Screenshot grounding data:
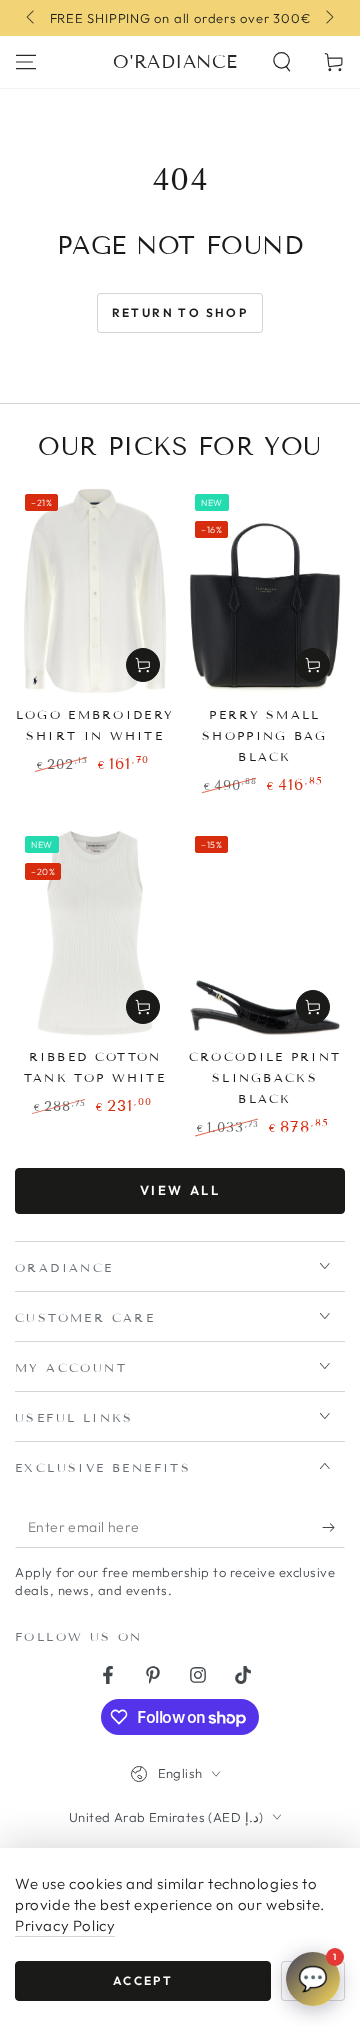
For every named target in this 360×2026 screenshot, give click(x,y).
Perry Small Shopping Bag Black (265, 735)
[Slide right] (328, 18)
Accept (143, 1980)
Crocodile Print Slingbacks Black (265, 1077)
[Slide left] (32, 18)
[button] (282, 62)
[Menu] (26, 62)
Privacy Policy (65, 1925)
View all (180, 1190)
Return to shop (180, 312)
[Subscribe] (333, 1528)
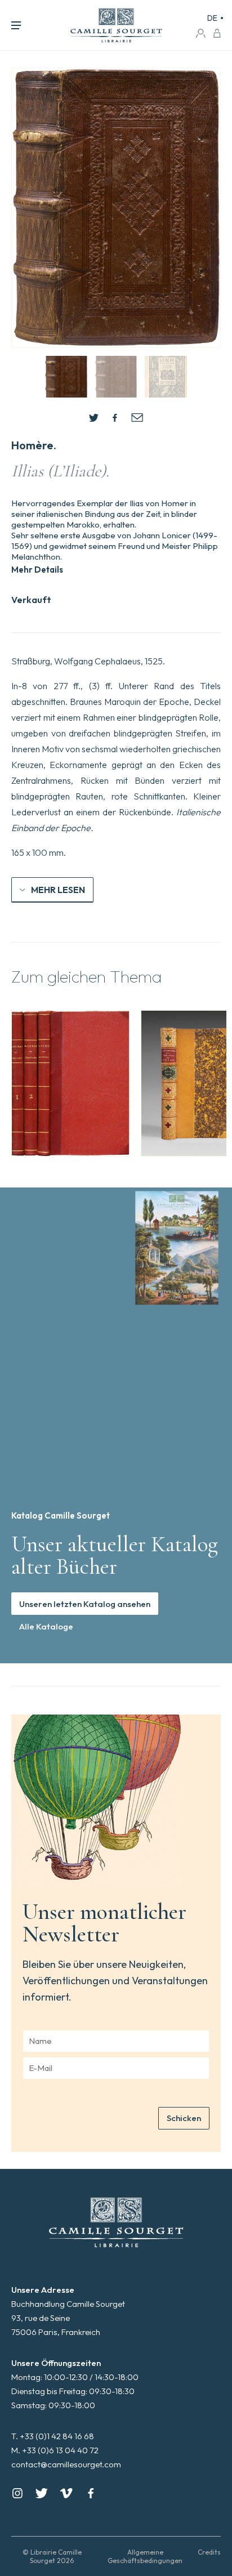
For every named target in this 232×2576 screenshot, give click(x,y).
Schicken (184, 2118)
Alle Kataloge (46, 1626)
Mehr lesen (58, 889)
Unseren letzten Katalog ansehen (84, 1604)
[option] (70, 1083)
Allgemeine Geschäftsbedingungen (145, 2556)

_DIRECTIONS FOR THIS TASK:_ Output the entries above verbatim, with no picture included.

_FINISHED EXERCISE:_
For every named target in this 360×2026 screenshot, give click(x,y).
Perry Small Shopping Bag Black (265, 735)
[Slide right] (328, 18)
Accept (143, 1980)
Crocodile Print Slingbacks Black (265, 1077)
[Slide left] (32, 18)
[button] (282, 62)
[Menu] (26, 62)
Privacy Policy (65, 1925)
View all (180, 1190)
Return to shop (180, 312)
[Subscribe] (333, 1528)
For every named target in this 232×2576 screenshot, give click(x,y).
Schicken (184, 2118)
Alle Kataloge (46, 1626)
Mehr lesen (58, 889)
Unseren letzten Katalog ansehen (84, 1604)
[option] (70, 1083)
Allgemeine Geschäftsbedingungen (145, 2556)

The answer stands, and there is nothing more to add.